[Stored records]
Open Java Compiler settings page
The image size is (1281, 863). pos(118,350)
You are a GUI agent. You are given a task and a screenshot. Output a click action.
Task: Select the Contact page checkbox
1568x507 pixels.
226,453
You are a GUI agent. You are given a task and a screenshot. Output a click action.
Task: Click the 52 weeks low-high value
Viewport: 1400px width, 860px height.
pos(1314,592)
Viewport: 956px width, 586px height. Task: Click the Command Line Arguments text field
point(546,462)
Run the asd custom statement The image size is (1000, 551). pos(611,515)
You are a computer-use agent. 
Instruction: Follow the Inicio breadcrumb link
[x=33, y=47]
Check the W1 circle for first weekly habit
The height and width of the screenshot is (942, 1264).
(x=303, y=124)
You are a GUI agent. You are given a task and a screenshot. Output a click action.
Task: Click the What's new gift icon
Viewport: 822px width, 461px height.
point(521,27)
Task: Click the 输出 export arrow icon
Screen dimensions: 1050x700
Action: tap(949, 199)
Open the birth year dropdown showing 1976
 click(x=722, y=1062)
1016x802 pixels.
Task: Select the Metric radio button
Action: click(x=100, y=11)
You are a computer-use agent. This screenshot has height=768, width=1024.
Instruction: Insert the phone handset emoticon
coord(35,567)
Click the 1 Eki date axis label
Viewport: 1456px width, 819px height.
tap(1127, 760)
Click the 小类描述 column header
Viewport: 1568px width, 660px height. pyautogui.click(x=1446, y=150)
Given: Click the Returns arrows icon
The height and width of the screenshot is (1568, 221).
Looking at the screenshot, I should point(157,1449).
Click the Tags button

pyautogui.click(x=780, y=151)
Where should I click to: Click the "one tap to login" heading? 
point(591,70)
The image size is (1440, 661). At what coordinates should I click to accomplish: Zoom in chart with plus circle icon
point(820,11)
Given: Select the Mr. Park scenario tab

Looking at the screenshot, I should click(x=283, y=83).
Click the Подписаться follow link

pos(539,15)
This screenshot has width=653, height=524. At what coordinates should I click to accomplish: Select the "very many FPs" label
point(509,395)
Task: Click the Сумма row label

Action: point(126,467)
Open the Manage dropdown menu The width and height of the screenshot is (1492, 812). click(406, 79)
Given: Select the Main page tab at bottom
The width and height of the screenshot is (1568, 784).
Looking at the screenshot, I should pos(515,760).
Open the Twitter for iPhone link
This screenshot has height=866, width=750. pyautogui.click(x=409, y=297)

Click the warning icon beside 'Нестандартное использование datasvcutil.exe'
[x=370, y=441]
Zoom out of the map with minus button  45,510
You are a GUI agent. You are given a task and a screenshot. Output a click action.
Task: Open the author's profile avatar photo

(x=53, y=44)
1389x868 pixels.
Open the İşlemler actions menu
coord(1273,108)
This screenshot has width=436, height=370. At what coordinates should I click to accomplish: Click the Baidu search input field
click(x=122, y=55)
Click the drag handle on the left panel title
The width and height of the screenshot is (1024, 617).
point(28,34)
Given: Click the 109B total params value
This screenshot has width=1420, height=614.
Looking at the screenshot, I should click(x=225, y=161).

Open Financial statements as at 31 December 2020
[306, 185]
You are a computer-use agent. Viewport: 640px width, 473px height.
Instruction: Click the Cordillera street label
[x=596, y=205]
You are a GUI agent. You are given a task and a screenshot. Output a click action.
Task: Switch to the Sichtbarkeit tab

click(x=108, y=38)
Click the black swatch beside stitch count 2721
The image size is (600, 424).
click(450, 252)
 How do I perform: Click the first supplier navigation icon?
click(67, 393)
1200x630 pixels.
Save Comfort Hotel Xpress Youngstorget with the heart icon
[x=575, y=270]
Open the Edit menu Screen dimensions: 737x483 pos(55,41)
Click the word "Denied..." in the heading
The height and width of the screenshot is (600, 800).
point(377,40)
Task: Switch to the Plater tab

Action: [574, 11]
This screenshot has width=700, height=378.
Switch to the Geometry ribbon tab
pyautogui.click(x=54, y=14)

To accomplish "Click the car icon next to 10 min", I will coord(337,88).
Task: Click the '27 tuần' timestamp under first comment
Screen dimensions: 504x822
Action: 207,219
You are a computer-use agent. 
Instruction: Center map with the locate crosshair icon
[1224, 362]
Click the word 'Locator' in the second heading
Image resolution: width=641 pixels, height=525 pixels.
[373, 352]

WHAT YOU ARE ASKED TO DO = Every line above that includes the word "computer" should be listed.

YOUR RESPONSE =
You are a computer-use agent. 
You are a computer-use agent. This screenshot has height=768, width=1024.
You are a computer-use agent. Viewport: 640px width, 473px height.
You are a computer-use agent. 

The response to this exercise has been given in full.